Immersive Interactive, lead developed by Jon Brouchoud, an architect who's been pioneering VR for about a decade in Second Life with the award-winning Wikitecture and beyond, is a social VR platform for collaborative building. It's an outgrowth of his Immersive Collaborative platform which I blogged about in 2015, but with some key differences.
"Immerse Collaborative was a toolset for VR developers," as Jon puts it to me. "Immerse Creator, on the other hand, is a consumer VR application that anyone with a Rift or Vive can buy on Steam, and very quickly start sketching VR environments with 3D primitive modeling, freeform line drawing, along with a library of assets and materials to create with. They can create environments on their own in single player mode, or join a multi-player room and share what they've created with others."

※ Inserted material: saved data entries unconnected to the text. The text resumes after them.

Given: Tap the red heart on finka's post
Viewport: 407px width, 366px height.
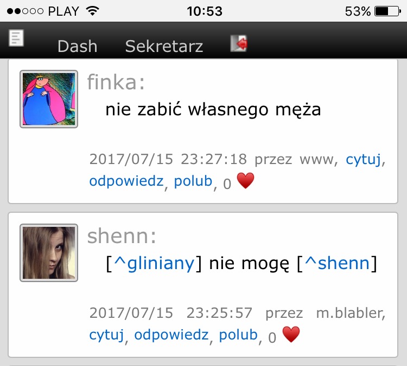Looking at the screenshot, I should point(245,180).
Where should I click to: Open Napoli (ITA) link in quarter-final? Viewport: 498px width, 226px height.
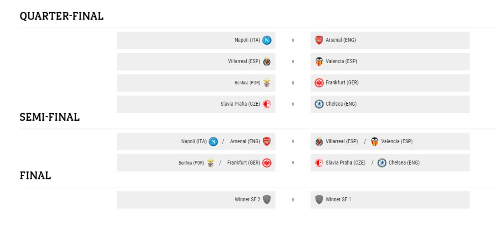pyautogui.click(x=247, y=40)
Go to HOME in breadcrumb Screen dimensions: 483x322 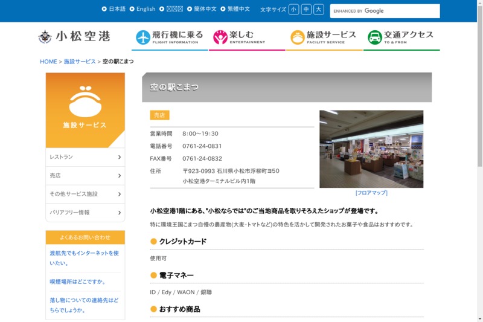[x=48, y=62]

It's going live to Steam in the next several days, and it's decidedly different from the kind of creation promised in Sansar and available in High Fidelity. Frankly, it seems much better designed for real world use by architects and others. Here's why:
"We're not trying to be the metaverse, or create a public open sandbox world," Jon says. "Instead, multi-user spaces in Immerse Creator are designed to support small teams in a private, secure collaboration space. Creations can be shared publicly, and users with a multi-user passcode can invite others join them in their space, but those shared spaces are designed to support small groups. Where other platforms might thought of as the open expo hall at a convention center, Immerse Creator's multi-user function is more like a private conference room. Access to Immerse Creator multi-user spaces is more like dialing into a conference call with other invited participants."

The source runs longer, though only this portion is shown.